## Number of spanning trees

### Task number: 3925

Determine the number of spanning trees of the following graphs:

#### Variant

\(C_m \oplus_e C_n\) (merge along an edge)

#### Solution

We divide the spanning trees into two groups: those containing the edge \( e \) and the others.

In the first group it is then necessary to build the spanning tree of \( C_m \) from the remaining \( m-1 \) edges of the cycle, which can be done in \( m-1 \) ways. The same argument holds for \( C_n \).

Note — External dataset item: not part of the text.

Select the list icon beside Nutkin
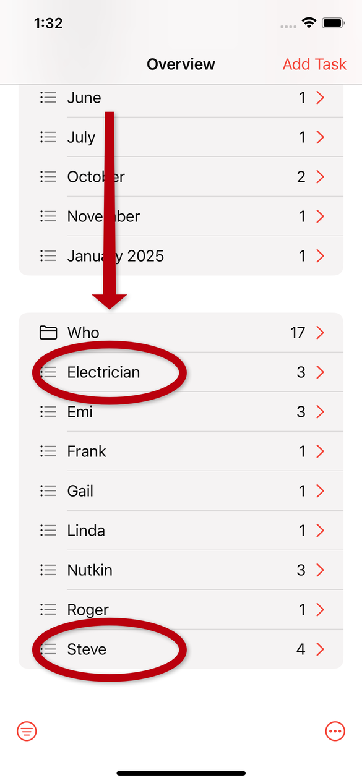This screenshot has height=783, width=362. coord(48,570)
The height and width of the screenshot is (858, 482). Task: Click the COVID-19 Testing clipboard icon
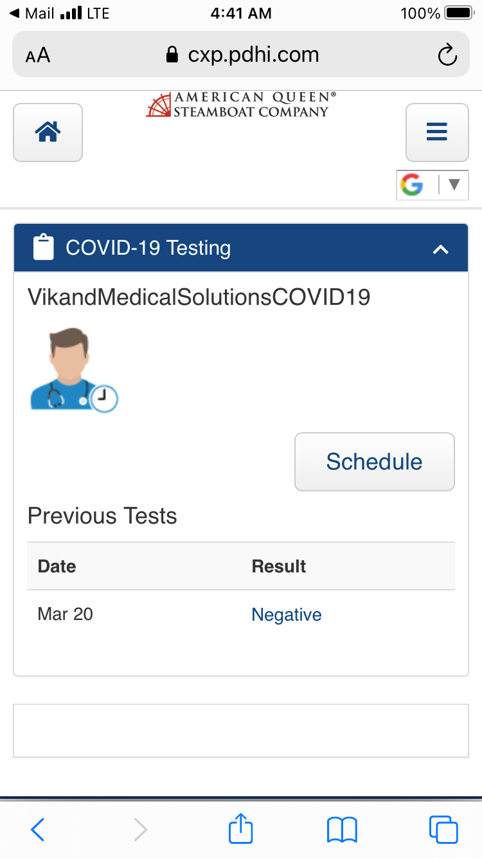[43, 248]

The spanning trees in the second group correspond to the spanning trees of \( (C_m \oplus_e C_n) -e = C_ {m + n-2} \).

#### Answer

The graph \(C_m \oplus_e C_n\) has \((m-1)(n-1) + m+n-2\) spanning trees.

#### Variant

\(C_m \oplus_e K_n\)

#### Hint

Use the fact that there are \( 2n ^ {n-3} \) spaning trees of \( K_n \) with an prescribed edge \( e \).

#### Solution

Each spanning tree of \( K_n \) can be extended in \( m-1 \) in ways on a spanning tree of the whole graph.

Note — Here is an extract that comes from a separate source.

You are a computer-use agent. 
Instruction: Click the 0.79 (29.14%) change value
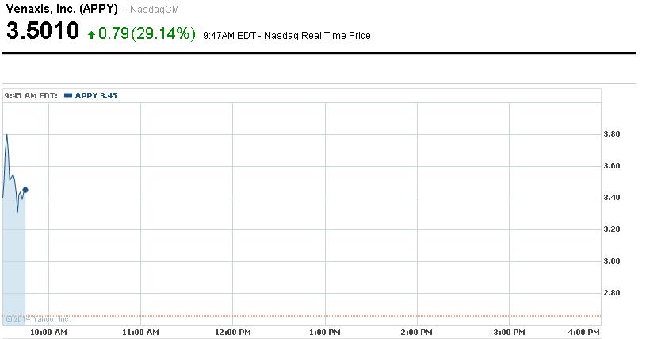[147, 33]
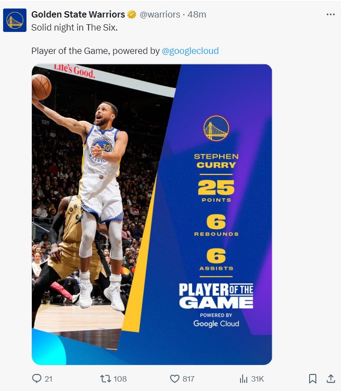Click the like count 817

tap(188, 379)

It remains to determine the number of spanning trees \( T \), whose intersection with \( K_n \) is disconnected, i.e. it has two components. (These spanning trees necessarily contain \( m-1 \) edges from \( C_m \), all except \( e \).)

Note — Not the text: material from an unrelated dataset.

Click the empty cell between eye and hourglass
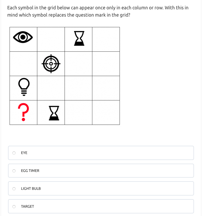This screenshot has height=216, width=202. coord(51,39)
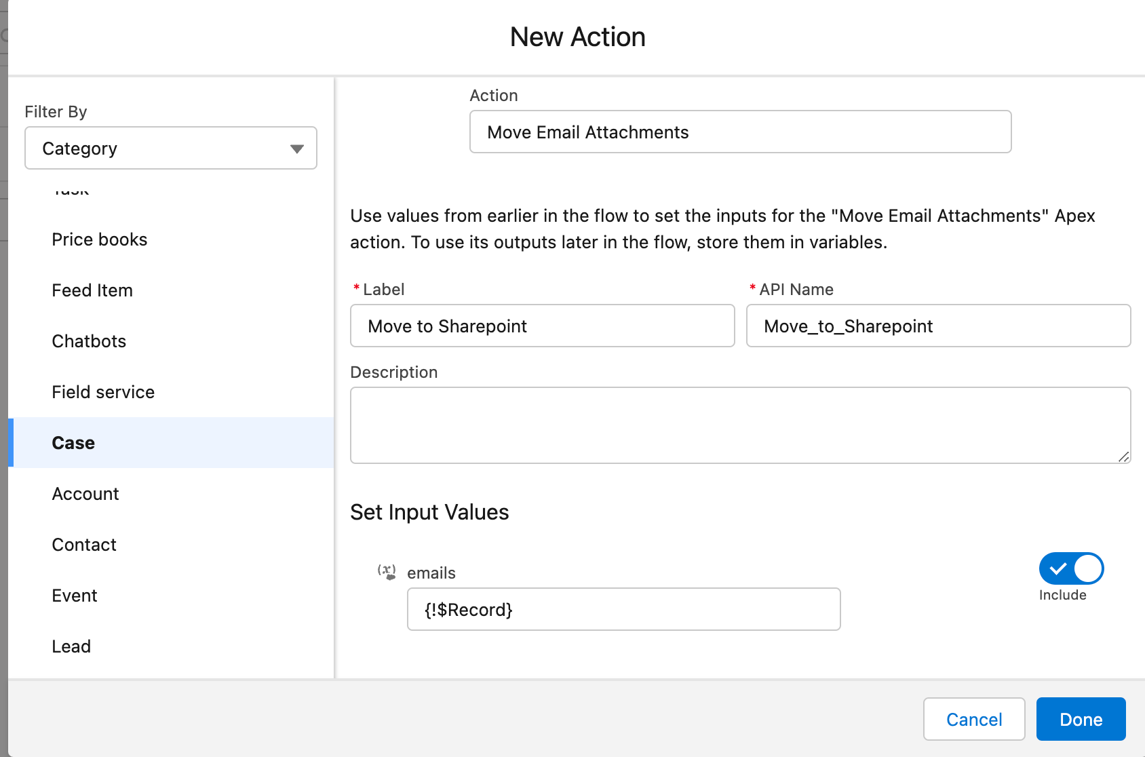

If we add the edge \( e \) to \( T \cap K_n \), we get a spanning tree of \( K_n \) again. So they are as many as the spanning trees of \( K_n \) containing a fixed edge \( e \).

#### Answer

The graph \(C_m \oplus_e K_n\) has \(n^{n-2}(m-1)+2n^{n-3}\) spanning trees.

#### Variant

\(K_m \oplus_e K_n\)

#### Answer

The graph \(K_m \oplus_e K_n\) has \(2m^{m-3}n^{n-3}(m+n-2)\) spanning trees.

#### Variant

\(K_n \div e\) (subdivide one edge)

#### Answer

The graph \(K_n \div e\) has \((2n-2)n^{n-3}\) spanning trees.

#### Variant

\(K_n \div E\) (subdivide all edges)

#### Answer

The graph \(K_n \div E\) has \(n^{n-2}2^{{n \choose 2}-(n-1)}\) spanning trees.

#### Variant

\(2K_n\) (duplicate all edges in parallel)

#### Answer

The graf \(2K_n\) has \(n^{n-2}2^{(n-1)}\) spanning trees.

#### Variant

\(K_{m,n}\)

#### Hint

Adjust the proof using the incremental building methd or calculate the number of spanning trees by determinants.

#### Solution

Let \( A \) be the class of the bipartition of \( K_{m, n} \) with \( m \) vertices and \( B \) the remaining.

We count in two ways the number of spanning trees rooted in a vertex of \( A \), where the arrows leading from \( A \) to \( B \) are numbered by \( 1,…, m-1 \) (no arrow leaves the root). Arrows leading from \( B \) to \( A \) have no numbers.

There are \( \kappa (K_{m, n}) m (m-1)! \) such modified spanning trees.

For the second method of calculation, proceed as follows: First, select one arrow from each vertex \( B \) to any vertex \( A \). This get a total of \( m^n \) options. We now have \( m \) components, each looking like a star centered in \( A \).

Incrementally add the \( m-1 \) arrows from \( A \) to \( B \). In the \( i \)-th step, we add an arrow numbered \( i \) leading to any vertex \( B \) but from the root of some other component of \( A \). For the \( i \)-th step it means \( n (m-i) \) options.

By adjusting equality \( \displaystyle \kappa (K_{m, n}) m (m-1)! = m ^ n \prod_{i = 1} ^{m-1} n (m-1) \) we get the result.

For another combinatorial proof see http://dx.doi.org/10.1016/0012-365X(90)90377-T

#### Answer

The graph \(K_{m,n}\) has \(m^{n-1}n^{m-1}\) spanning trees.

#### Variant

\(K_{m,n} - e\)

#### Answer

The graph \(K_{m,n} - e\) has \((m-1)(n-1)m^{n-2}n^{m-2}\) spanning trees.

#### Variant

\(K_{m,n} \div E\)

#### Answer

The graph \(K_{m,n} \div E\) has \(2^{(m-1)(n-1)}m^{n-1}n^{m-1}\) spanning trees.